AVS 49th International Symposium
    Biomaterials Tuesday Sessions
       Session BI-TuP

Paper BI-TuP12
In-situ Single-Molecular Detection of Antibody-Antigen Binding by Tapping-Mode Atomic Force Microscopy

Tuesday, November 5, 2002, 5:30 pm, Room Exhibit Hall B2

Session: Biointerfaces and Surfaces I
Presenter: L. Li, University of Washington
Authors: L. Li, University of Washington
S. Chen, University of Washington
S. Jiang, University of Washington
Correspondent: Click to Email
Ever since its invention atomic force microscopy (AFM) has been widely used in biotechnology and biomedical research, including imaging, force mapping and sensor application.
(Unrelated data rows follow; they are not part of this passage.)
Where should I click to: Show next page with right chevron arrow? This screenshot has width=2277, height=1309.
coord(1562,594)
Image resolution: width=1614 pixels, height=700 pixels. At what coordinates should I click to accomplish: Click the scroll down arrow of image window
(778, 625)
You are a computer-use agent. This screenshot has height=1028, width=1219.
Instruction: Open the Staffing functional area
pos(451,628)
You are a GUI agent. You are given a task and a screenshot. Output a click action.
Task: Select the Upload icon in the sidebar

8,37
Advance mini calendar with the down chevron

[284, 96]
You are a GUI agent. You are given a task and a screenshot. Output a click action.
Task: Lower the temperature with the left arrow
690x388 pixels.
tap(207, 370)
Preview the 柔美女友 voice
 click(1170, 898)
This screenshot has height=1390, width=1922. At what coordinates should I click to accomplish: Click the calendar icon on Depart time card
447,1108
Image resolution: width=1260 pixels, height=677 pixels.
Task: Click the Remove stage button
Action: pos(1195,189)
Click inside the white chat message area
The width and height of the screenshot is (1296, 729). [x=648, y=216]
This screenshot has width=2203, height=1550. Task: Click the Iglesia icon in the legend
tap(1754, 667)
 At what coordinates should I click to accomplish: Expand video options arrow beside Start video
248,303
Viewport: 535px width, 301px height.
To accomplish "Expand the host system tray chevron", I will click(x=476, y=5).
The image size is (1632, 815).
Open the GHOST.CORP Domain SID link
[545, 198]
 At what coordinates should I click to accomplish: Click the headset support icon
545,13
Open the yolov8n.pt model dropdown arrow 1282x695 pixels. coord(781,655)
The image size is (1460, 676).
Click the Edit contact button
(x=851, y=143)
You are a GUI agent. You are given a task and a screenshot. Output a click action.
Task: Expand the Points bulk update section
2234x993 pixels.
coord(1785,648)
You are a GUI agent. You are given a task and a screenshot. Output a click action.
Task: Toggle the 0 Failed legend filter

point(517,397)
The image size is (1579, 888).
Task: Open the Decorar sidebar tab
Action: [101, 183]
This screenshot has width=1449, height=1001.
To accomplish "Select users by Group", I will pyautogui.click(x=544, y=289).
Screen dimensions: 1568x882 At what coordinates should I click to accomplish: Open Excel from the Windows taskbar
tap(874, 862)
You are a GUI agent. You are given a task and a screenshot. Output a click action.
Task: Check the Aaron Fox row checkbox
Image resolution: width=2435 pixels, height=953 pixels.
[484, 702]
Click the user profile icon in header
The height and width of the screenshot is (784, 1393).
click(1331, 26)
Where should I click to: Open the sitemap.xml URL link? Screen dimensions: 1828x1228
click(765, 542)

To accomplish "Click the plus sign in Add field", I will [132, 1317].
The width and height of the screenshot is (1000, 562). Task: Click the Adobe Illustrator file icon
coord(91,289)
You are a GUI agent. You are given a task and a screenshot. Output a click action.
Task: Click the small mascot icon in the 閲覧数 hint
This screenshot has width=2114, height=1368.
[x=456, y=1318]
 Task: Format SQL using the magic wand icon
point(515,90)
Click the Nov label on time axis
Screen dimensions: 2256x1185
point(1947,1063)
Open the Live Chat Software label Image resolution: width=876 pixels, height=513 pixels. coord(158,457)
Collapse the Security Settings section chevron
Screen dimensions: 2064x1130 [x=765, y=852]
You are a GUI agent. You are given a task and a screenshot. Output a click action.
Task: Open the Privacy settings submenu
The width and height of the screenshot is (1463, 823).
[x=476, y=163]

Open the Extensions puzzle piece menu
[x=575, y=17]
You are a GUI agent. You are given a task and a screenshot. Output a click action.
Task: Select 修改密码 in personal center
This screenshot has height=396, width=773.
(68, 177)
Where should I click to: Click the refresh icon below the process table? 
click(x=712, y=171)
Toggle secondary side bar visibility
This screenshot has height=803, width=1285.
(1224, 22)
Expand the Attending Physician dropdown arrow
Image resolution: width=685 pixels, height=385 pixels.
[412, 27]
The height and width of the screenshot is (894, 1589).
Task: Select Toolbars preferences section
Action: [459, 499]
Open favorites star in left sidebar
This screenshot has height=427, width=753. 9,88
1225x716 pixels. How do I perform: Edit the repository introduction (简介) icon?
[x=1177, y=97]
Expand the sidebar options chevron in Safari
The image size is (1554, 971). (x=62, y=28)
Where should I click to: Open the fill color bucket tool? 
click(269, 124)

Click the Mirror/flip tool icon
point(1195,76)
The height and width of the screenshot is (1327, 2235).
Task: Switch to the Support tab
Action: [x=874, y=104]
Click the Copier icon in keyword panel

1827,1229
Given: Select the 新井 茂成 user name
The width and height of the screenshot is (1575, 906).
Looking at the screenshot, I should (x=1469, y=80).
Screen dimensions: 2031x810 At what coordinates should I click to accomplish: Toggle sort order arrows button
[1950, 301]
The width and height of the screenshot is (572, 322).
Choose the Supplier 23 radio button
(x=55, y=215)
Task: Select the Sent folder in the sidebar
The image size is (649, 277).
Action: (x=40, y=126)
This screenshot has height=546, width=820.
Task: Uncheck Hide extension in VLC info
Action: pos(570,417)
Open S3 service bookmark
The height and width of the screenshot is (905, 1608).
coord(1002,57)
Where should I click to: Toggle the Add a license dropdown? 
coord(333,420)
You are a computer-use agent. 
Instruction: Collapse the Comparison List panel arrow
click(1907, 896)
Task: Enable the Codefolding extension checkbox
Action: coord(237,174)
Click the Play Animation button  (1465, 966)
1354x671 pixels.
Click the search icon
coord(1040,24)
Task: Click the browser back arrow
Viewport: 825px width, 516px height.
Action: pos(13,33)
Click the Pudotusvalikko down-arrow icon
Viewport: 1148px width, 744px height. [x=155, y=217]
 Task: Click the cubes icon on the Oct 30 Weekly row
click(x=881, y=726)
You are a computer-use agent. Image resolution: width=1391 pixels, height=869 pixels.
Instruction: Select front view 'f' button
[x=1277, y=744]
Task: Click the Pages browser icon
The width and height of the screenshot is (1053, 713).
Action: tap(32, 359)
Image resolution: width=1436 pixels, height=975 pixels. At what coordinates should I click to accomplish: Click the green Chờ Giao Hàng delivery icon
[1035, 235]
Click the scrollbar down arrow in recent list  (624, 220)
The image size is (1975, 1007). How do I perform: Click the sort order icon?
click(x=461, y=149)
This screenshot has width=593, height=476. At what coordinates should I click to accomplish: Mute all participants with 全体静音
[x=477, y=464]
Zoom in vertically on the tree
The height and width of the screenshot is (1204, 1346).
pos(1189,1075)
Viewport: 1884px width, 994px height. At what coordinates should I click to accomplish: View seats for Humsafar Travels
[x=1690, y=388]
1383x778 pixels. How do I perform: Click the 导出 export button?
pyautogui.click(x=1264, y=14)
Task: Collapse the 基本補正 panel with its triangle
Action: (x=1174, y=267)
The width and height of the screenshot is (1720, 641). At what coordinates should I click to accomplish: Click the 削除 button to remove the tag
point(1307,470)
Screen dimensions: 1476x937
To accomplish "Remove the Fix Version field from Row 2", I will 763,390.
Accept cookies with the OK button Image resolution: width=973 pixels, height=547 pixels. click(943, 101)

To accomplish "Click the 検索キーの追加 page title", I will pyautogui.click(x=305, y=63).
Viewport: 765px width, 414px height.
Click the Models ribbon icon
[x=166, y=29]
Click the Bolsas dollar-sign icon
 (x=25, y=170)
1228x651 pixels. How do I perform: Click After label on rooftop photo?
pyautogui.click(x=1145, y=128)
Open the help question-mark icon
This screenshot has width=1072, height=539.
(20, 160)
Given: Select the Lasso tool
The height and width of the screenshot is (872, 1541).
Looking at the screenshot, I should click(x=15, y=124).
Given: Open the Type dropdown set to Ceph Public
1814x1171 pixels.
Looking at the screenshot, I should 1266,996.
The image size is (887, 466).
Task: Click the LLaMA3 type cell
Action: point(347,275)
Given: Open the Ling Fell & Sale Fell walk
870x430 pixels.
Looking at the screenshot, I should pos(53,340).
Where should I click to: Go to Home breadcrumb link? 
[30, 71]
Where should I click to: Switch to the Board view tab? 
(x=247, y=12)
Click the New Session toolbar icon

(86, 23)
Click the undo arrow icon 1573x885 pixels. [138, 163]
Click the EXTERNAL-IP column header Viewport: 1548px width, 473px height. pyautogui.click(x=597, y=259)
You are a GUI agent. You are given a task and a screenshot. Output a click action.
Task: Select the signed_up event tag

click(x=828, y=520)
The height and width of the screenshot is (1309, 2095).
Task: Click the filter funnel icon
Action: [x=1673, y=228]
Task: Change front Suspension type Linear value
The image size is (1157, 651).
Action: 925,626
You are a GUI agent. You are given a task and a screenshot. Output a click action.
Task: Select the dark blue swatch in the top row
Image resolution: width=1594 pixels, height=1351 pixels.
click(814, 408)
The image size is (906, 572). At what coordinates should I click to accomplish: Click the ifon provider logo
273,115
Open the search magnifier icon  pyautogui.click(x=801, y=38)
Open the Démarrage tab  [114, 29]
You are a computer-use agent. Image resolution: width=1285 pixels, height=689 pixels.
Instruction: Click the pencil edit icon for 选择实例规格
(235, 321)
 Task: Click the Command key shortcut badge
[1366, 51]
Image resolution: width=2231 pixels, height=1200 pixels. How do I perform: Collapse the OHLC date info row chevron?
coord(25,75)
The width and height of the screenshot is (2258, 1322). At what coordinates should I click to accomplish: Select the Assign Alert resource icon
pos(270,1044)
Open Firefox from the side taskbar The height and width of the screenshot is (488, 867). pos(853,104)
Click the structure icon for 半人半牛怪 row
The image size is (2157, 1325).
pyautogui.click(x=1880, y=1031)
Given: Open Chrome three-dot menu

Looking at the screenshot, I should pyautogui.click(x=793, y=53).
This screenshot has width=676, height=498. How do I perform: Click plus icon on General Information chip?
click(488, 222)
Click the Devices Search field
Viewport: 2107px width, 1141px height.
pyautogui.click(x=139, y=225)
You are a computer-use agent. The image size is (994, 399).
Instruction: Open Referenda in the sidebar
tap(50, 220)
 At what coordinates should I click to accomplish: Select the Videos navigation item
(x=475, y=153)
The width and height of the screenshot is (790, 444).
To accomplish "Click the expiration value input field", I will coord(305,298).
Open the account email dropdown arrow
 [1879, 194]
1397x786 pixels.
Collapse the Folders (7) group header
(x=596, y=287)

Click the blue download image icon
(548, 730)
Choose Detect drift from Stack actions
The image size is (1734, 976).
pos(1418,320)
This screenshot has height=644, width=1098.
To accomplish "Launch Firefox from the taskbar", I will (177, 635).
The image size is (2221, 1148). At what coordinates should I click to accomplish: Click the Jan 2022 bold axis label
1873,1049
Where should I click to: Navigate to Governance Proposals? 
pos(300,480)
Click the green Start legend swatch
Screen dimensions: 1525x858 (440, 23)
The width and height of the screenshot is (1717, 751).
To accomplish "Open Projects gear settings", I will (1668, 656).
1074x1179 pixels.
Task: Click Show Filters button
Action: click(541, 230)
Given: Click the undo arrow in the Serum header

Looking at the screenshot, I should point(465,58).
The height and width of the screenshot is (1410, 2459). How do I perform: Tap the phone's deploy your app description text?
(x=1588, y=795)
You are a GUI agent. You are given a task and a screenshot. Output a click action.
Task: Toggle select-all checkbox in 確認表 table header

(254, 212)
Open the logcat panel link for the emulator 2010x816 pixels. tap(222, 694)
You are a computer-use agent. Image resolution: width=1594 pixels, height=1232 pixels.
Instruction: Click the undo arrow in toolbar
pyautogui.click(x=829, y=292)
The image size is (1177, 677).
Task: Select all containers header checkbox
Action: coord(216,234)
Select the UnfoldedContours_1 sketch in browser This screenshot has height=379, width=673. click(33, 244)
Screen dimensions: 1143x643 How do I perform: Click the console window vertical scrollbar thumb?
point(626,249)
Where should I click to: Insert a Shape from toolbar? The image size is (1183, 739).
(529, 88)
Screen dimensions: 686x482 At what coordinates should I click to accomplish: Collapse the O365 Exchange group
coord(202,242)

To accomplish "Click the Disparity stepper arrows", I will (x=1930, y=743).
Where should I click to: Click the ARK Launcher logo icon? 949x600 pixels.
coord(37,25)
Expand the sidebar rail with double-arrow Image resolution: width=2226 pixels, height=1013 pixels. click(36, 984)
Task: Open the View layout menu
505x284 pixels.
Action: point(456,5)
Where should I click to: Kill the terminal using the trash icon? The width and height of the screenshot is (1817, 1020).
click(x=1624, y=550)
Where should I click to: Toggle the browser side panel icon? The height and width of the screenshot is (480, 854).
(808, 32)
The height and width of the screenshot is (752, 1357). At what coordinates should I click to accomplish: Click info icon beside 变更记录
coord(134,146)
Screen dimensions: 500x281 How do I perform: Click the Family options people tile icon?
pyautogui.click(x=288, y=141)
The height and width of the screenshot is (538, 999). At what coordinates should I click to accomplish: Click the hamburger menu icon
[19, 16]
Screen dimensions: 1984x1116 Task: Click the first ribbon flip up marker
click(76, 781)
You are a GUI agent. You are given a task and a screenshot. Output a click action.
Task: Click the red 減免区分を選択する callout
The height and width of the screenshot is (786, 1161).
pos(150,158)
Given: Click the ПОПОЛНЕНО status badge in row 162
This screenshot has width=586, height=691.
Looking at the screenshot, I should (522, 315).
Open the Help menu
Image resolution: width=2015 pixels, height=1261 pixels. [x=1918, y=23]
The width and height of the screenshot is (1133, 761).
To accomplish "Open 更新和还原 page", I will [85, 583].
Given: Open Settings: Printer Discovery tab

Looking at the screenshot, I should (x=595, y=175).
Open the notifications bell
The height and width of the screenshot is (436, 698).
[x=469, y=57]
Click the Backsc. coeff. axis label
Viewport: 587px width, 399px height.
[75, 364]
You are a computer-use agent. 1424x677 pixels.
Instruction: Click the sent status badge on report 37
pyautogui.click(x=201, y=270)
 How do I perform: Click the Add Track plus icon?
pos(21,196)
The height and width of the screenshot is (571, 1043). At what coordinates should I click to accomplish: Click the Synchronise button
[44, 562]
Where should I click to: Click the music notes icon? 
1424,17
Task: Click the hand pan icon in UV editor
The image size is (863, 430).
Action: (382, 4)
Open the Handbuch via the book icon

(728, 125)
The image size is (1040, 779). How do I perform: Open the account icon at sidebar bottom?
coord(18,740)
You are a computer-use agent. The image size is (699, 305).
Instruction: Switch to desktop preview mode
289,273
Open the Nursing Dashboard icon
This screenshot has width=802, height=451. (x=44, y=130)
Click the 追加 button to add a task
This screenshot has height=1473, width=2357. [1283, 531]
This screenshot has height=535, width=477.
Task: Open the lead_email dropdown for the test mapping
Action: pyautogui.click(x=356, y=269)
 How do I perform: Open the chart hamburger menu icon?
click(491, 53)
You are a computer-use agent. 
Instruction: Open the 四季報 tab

In this work, we have performed studies on AFM-based single-molecule detection. Target molecules are detected by directly comparing two tapping-mode AFM topographical images at the same location before and after exposing an immobilized antibody to a solution containing its antigen, or vise visa. Two pairs of antigen/antibody systems were investigated: chorionic gonadotropin (hCG) and monoclonal antibody (MAb) to hCG, goat anti-hCG and MAb to goat immunoglobulin (IgG). Antibody molecules are chemically immobilized on uniform mixed self-assembled monolayers (SAMs) terminated with COOH and OH, which allow the detection of the individual antigens, antibodies, and antigen/antibody complexes. The advantages of the in-situ detection at the same location include the detection of antigen/antibody binding at single-molecule resolution and the distinction of non-specific interactions from specific ones. This AFM-based immunoassay is more sensitive and reliable.